VENKAT B. MERUVA, DO: No financial relationships to disclose
Background: Neurovascular interventions in patients supported on extracorporeal membrane oxygenation (ECMO) are rarely performed due to bleeding risk and anticoagulation requirements. Emerging evidence suggests selected interventions may be feasible when guided by multidisciplinary expertise and physiologic necessity.
Methods: A 33-year-old female with decompensated cirrhosis and adrenal insufficiency presented in adrenal crisis complicated by progressive hypoxemic respiratory failure, ultimately meeting criteria for severe ARDS. She was cannulated for VV-ECMO due to refractory hypoxemia despite maximal ventilatory support. Bronchoscopy was performed for infectious evaluation while on ECMO. Subsequent neurologic deterioration prompted emergent neuroimaging, which revealed subarachnoid hemorrhage with multiple intracranial aneurysms, concerning for an underlying arteriovenous malformation. Therapeutic anticoagulation with enoxaparin was immediately discontinued. Given the risk of aneurysmal rupture and ongoing hemorrhage, the patient underwent endovascular aneurysm coiling while supported on VV-ECMO. The procedure was performed with multidisciplinary coordination between critical care, neurology, neurosurgery, and interventional neuroradiology teams. No intraprocedural complications occurred, and ECMO flows remained stable throughout the intervention.
Outcome: Endovascular coiling was technically successful without procedural complications, hemodynamic instability, or circuit dysfunction. The patient was subsequently weaned from VV-ECMO and successfully decannulated. Despite cessation of anticoagulation and ECMO support, serial neuroimaging demonstrated progressive intracranial hemorrhage expansion. Neurologic examination continued to deteriorate, culminating in loss of brainstem reflexes and radiographic evidence of catastrophic cerebral injury. The patient was declared brain dead. After discussion with family, care was transitioned to hospice, and the patient expired on hospital day 16. This clinical course highlights that while neurovascular intervention on ECMO is technically feasible, outcomes remain heavily influenced by underlying disease severity, baseline coagulopathy, and hemorrhagic risk rather than procedural failure.

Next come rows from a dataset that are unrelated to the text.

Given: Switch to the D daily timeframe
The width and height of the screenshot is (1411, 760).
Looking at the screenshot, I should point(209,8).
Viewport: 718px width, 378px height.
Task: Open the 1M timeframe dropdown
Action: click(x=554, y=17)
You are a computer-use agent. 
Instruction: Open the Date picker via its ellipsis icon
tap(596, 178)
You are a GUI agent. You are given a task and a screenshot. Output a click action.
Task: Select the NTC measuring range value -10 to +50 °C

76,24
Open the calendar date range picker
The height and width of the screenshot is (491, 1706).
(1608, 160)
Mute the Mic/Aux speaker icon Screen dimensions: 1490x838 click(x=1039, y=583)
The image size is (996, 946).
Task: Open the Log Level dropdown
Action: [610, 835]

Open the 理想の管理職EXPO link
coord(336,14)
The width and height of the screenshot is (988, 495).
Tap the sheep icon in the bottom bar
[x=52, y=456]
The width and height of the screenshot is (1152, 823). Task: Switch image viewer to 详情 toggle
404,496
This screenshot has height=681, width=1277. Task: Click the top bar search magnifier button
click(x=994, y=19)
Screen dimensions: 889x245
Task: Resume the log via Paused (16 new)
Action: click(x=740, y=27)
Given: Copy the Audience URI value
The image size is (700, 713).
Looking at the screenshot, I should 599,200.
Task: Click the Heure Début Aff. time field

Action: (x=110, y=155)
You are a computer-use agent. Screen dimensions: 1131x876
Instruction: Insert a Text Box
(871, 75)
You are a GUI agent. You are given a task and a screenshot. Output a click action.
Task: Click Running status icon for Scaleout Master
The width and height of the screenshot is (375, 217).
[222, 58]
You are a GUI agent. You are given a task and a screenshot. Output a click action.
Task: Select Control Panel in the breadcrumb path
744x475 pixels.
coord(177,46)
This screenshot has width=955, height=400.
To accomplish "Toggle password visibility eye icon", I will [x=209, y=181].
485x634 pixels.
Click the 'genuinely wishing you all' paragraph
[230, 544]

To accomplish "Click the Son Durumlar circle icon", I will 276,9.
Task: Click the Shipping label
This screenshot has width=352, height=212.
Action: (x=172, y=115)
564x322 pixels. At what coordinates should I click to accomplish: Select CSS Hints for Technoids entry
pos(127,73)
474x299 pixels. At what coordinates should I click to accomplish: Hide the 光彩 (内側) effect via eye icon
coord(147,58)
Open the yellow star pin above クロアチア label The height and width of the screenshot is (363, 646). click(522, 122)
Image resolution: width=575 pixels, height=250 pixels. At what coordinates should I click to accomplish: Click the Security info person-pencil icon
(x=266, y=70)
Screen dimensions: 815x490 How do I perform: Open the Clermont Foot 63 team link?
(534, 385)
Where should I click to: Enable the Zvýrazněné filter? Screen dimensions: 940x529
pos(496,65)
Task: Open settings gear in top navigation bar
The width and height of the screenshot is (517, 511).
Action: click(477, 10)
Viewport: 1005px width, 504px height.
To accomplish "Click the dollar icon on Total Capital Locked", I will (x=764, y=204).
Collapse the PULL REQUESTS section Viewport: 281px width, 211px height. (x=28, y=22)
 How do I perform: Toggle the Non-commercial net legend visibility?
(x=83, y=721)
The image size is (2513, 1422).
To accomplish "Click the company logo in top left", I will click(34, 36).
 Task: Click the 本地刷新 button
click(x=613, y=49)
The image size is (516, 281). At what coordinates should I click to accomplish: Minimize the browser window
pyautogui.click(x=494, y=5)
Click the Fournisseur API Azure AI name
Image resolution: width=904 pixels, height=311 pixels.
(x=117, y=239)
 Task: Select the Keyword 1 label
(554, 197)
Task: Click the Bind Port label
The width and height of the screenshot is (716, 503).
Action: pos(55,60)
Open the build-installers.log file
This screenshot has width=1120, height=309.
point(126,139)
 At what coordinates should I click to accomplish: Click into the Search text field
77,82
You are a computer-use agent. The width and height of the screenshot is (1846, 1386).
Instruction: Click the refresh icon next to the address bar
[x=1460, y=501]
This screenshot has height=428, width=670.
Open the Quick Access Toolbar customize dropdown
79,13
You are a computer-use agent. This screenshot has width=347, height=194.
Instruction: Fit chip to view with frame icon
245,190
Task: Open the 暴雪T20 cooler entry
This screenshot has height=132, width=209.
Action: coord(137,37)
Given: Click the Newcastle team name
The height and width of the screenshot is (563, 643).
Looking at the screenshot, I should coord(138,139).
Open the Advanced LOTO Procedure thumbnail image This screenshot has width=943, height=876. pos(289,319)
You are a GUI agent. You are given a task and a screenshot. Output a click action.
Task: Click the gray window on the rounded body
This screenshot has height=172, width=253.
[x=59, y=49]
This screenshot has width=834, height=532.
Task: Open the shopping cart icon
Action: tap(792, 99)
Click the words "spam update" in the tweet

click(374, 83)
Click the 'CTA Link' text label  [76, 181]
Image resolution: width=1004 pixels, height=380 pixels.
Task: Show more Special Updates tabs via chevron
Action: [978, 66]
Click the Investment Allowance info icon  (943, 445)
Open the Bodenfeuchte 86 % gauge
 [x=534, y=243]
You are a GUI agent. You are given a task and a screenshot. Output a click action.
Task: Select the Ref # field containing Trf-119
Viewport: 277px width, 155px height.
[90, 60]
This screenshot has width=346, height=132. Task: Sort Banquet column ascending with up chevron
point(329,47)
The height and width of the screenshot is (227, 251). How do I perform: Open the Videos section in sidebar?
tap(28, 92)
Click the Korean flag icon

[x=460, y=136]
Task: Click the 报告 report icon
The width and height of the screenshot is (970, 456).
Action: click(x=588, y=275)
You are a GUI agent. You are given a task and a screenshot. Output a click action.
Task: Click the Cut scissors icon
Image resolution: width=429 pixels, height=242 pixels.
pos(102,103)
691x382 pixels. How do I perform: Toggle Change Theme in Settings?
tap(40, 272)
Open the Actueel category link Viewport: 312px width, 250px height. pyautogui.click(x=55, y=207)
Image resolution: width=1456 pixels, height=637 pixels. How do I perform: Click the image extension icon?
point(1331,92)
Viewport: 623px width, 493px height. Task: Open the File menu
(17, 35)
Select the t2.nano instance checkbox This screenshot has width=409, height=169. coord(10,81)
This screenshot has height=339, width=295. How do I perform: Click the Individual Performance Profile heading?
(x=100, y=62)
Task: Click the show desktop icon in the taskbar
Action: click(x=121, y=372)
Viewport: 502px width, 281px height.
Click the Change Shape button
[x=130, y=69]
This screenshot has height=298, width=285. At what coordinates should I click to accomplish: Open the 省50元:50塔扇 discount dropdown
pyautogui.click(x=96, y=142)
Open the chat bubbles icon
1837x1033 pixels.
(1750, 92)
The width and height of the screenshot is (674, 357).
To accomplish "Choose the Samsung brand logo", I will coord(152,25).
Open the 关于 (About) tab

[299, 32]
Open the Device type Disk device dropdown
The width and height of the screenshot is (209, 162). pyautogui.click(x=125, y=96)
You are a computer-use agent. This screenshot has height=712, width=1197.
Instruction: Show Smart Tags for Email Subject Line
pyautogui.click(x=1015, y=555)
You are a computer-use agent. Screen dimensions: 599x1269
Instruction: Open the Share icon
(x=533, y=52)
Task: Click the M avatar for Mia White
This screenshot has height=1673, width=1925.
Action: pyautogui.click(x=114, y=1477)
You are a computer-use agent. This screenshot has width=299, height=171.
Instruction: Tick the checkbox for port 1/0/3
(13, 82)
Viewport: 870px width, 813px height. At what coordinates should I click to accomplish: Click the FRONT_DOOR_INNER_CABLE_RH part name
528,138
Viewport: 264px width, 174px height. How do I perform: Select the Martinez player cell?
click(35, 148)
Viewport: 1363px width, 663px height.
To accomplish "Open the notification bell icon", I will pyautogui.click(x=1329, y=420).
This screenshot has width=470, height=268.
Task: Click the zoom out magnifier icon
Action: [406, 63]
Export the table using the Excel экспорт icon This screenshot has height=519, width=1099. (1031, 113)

Conclusion: Neurovascular interventions are feasible in ECMO-supported patients, with reported technical success rates of 90–100% and post-intervention survival of 60–85%. However, intracranial hemorrhage occurs in 20–40%, largely reflecting baseline disease and anticoagulation rather than procedural failure, underscoring the need for meticulous multidisciplinary management.